Troszkę szkoda, że nie była poruszona sprawa repozytoriów, a jest to przecież jedna z największych różnic i zalet Linuxa. bo np. nie musimy szukać aplikacji po całym Internecie , mamy przecież synaptic, czy centrum oprogramowania ubuntu,, czy nawet tekstowy apt-get, który chyba jest najszybszą metodą instalacji czegoś o ile znamy dokładną nazwę pakietu.

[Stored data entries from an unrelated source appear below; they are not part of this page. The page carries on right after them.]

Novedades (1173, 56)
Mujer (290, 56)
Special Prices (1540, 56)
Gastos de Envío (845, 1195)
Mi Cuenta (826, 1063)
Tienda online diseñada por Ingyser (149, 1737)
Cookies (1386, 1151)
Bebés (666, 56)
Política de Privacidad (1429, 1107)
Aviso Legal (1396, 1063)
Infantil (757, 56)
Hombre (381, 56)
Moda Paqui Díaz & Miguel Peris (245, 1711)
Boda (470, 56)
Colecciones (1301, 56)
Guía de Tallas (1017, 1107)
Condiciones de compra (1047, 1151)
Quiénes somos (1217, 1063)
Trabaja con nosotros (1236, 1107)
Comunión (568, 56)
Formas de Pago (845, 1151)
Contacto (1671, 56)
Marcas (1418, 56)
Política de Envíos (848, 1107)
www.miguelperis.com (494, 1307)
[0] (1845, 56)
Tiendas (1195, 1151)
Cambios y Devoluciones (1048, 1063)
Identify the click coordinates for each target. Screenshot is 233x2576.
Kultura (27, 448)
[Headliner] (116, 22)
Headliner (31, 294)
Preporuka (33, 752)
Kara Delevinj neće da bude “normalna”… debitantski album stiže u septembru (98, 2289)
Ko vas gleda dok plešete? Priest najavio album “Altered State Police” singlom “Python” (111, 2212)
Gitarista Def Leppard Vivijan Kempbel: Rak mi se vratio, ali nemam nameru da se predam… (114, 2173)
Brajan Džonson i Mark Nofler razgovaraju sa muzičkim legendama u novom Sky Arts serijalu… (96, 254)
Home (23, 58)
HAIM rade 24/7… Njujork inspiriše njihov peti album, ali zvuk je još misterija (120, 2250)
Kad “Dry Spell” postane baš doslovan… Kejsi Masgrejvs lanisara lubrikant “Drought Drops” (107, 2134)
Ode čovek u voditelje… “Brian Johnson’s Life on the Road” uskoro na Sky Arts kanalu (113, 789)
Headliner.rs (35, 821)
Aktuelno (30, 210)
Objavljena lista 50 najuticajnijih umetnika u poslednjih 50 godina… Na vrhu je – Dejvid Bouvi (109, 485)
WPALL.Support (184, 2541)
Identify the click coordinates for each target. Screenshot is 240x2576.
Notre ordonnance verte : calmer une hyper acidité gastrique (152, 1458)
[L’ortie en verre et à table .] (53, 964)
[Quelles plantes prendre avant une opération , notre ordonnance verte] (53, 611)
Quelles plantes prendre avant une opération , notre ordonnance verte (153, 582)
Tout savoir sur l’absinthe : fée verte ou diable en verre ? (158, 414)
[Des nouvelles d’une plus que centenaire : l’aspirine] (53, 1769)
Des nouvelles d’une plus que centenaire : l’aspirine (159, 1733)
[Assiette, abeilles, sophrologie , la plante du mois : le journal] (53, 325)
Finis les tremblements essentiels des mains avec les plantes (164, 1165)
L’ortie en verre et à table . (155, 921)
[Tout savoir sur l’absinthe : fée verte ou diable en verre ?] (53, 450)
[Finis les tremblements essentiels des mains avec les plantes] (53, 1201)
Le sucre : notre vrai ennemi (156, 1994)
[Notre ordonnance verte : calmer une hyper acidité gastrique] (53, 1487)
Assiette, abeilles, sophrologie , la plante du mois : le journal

Co do wyżej wymienionych narzędzi graficznych działa to w ten sposób, że wpisujemy tylko nazwę programu, który chcemy znaleść i heja. Zasadniczą zaletą linuxa jest to, że jak coś nam się posypie i nie możemy uruchomić trybu graficznego, czy dźwięku to nie jest to tak jak w przypadku windows, że unieruchomiony jest cały system. Ja sobie wtedy włączam drugiego kompa, loguję się przez ssh i mogę działać i przywrócić danego daemona, czy x-11 do życia, więc chociażby dlatego dobrze jest znać podstawy konsoli, bo często można obejść się bez reinstalacji, wystarczy zwykle troszkę pogooglować, czasem jest łatwiej, wręcz na talerzu, tylko wkleić w terminal, czasem trudniej, no, ale w każdym razie jest to używalne, a ssh daje mi chociażby zdalną kontrolę nad linuxach podłączonych do sieci. I przyznam się, że jako user wychowany na windowsie nie potrafię zamknąć zdalnie tego systemu poprzez cmd, a w Linuksie nie mam tego problemu, czy jestem pod windowsem, czy pod linuxem loguję się, czy to przez putty, czy przez ssh, więc przynajmniej teoretycznie mogę usunąć użytkownikowi plik, który np. został skopiowany na prawach roota i poprzez zapomnienie nie został zmieniony jego właściciel.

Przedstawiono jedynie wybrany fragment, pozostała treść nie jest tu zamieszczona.